EXCERPT PROVIDED:
===============
Remedying the Faults of Peer Review

July 2, 2014
Jeannette Y. Wick, RPh, MBA, FASCP

Surgical Rounds®, July 2014,

Although hospitals routinely implement peer review processes to ensure that physicians are meeting the prevailing standards of care, the procedure has been associated with controversy.

Although hospitals routinely implement peer review processes to ensure that physicians are meeting the prevailing standards of care, the procedure has been associated with controversy since the Joint Commission on Accreditation of Healthcare Organizations (JCAHO) first began requiring it in 1952.

For example, in a widely publicized 1986 lawsuit, a general and vascular surgeon who left a clinic to start his own practice alleged that his former partners utilized the peer review process in a way that led to the termination of his privileges at the hospital where they were all employed. When the case was elevated to the United States Supreme Court, it was resolved with a $2.2 million award to the plaintiff, as it was clear the defendants had acted out of personal economic interest.
===============
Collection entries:
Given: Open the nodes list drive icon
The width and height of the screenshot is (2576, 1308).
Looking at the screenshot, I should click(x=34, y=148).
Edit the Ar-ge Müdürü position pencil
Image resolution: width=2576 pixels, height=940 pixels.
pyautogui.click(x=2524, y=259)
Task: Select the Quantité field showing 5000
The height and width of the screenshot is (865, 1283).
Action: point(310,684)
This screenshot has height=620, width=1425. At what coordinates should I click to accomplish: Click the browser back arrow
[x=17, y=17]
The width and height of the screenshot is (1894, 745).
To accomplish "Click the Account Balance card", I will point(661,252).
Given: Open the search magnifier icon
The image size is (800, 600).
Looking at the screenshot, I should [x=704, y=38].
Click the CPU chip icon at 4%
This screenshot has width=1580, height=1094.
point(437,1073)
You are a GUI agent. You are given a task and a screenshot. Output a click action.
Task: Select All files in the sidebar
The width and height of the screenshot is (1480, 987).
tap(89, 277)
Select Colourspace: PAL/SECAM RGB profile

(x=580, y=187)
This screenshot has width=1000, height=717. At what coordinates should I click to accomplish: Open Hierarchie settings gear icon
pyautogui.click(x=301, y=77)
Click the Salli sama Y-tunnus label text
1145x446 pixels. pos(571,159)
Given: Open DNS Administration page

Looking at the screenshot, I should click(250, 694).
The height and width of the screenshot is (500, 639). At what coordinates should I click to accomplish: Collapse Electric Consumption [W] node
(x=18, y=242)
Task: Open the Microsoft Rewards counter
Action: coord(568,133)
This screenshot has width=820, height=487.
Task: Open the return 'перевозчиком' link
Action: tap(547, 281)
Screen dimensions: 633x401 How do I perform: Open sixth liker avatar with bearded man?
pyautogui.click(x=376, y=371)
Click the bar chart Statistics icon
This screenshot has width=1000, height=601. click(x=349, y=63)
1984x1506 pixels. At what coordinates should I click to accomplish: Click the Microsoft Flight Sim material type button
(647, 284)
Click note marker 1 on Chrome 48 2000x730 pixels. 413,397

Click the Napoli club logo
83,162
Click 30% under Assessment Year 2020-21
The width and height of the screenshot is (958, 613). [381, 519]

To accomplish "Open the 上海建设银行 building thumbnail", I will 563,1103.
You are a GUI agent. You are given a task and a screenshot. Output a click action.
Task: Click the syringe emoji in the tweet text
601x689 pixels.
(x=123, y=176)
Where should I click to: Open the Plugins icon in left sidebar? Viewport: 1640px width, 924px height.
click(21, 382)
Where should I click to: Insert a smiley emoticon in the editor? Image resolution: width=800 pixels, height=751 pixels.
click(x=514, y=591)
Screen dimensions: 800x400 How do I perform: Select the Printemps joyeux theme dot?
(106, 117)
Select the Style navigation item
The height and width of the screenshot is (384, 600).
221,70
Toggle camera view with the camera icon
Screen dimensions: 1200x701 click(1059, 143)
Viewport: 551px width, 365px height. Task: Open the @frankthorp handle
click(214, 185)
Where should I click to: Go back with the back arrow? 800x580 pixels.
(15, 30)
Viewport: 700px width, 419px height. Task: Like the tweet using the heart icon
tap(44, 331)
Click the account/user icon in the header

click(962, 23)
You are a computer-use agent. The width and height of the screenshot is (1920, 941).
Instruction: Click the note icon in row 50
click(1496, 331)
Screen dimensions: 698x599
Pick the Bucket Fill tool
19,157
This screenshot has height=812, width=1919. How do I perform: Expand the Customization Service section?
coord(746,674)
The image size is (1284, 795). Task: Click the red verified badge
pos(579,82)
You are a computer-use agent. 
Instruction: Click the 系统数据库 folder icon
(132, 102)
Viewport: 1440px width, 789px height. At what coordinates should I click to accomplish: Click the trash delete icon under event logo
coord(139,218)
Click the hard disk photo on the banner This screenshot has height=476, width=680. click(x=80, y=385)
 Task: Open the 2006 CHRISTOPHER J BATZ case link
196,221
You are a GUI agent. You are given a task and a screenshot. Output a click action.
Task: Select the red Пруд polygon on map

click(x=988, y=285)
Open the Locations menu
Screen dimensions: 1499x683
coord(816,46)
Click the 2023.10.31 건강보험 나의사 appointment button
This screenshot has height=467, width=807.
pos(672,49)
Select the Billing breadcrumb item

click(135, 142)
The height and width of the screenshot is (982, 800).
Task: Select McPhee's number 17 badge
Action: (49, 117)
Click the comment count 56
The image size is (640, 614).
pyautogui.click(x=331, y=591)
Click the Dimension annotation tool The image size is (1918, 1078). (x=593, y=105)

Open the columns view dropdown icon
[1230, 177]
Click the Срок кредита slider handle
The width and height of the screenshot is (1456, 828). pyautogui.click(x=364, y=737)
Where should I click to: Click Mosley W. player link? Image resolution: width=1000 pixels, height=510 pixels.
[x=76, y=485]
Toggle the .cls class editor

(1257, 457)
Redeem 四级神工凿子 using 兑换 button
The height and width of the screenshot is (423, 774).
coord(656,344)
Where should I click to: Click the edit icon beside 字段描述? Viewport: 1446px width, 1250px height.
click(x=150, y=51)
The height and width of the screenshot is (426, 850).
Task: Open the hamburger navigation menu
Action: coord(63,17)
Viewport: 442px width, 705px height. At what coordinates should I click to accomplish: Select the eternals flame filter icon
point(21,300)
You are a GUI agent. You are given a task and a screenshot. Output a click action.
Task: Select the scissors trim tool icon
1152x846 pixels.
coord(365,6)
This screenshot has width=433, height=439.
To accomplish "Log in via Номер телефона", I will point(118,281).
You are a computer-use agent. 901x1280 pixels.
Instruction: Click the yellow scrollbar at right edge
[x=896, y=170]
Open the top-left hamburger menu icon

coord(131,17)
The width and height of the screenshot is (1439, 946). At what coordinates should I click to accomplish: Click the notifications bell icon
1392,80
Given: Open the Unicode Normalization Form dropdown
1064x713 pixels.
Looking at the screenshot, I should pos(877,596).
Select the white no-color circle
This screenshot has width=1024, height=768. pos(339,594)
===============
WHAT YOU SHOULD DO:
According to the article on peer review, in what year did the Joint Commission on Accreditation of Healthcare Organizations first begin requiring peer review?

REPLY:
1952